When Hollie McNish became a parent, she soon realised that there was a lot – an awful lot – that nobody talks about. So she sets about to change that in this compassionate, raw, truthful collection of poetry and prose about motherhood. The early days of the book take us through her morning sickness at Glastonbury and her anxious granny trying to put a ring on her wedding finger every time she leaves the house, through to trying to keep a toddler occupied on an 8-hour train journey to Scotland and finally waving her off to her first day at nursery. Hollie lays bare the delightful, mundane, exhausting and thrilling experiences that make up modern motherhood.
‘First thoughts after birth: 1. Salt-N-Pepa’s ‘Push It’ was not as funny on the birthing CD as I had hoped.’
This is a poetry collection, but it’s much more, too – Hollie shares her journal entries from those early days of pregnancy through the goriness of birth and the newborn exhaustion and delight, the ‘one long daydream’ of trying to keep a small human alive. Her writing is candid and funny, playful yet serious, as she discusses the policies that create gendered chasms in the domestic division of child-rearing to the inelegance of having to breastfeed in a toilet cubicle because there are no other options.

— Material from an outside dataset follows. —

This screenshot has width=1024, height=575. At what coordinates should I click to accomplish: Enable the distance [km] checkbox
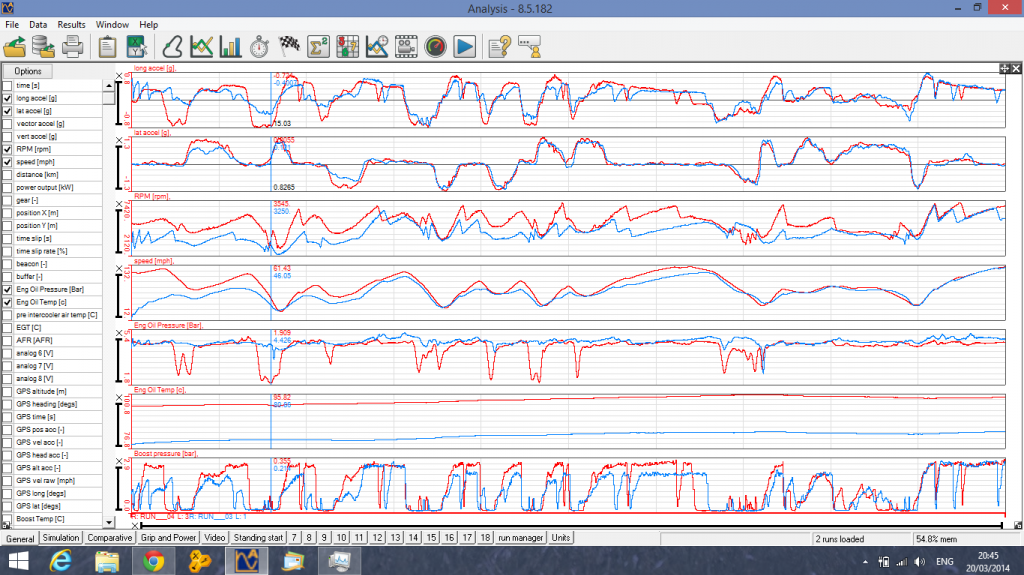click(8, 174)
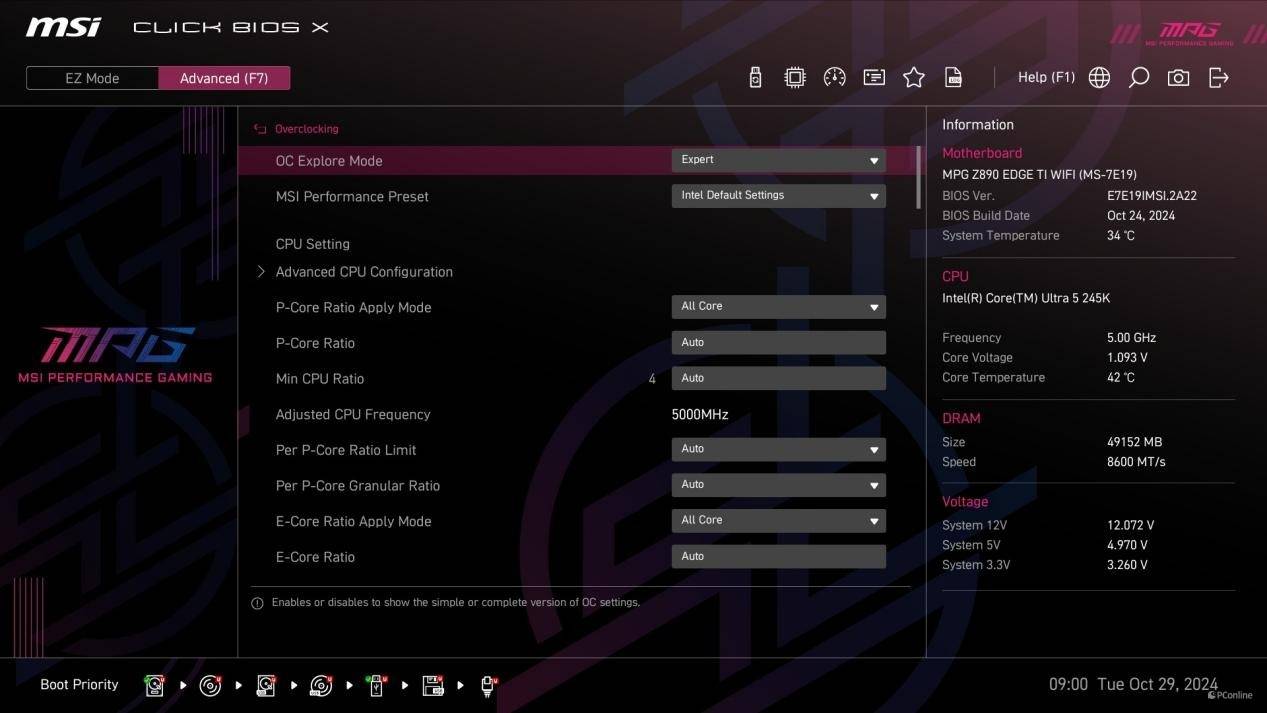Select the floppy USB boot device icon
The width and height of the screenshot is (1267, 713).
[x=433, y=686]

‘I now know who is to blame for post-baby relationship issues too. The government. The one that gives you two weeks’ paternity leave so that as soon as you have a baby, the mum and dad are thrown into separate world where one thinks the other is getting to stay at home and bond with the baby on a comfy sofa and the other curses the independence and adult life the other still gets. And no one can understand the other’s world any more.’
She openly explores the identity shift upon becoming a parent – both within and outside of herself. Society, she soon realises, is full of opinions. People heckle ‘teen mum!’ at her on the street (she’s 27), tut loudly when she travels with her toddler during rush hour, demand to know why she continues to breastfeed when her baby can walk and talk. When she’s able to get away to a workshop and poetry slam for a few days in Latvia, she revels in being someone other than a parent, just for a small stretch of time. Some of my favourite poems in the collection were Reading To You and The League-Table Toddlers. Even if you’re not ordinarily a poetry fan, her writing is so fresh and accessible, and the diary entries contextualise her thoughts very well. I knocked off one star because it probably could have been edited a little more rigorously (it’s long!) but I nevertheless devoured it in a few days.
It’s also not just for parents or parents-to-be – likelihood is we will all know someone with a child, whether now in in the future – and so I’d recommend this one for anyone who wants to better understand this unique, bizarre experience that many people go through but that no-one really seems to openly talk about.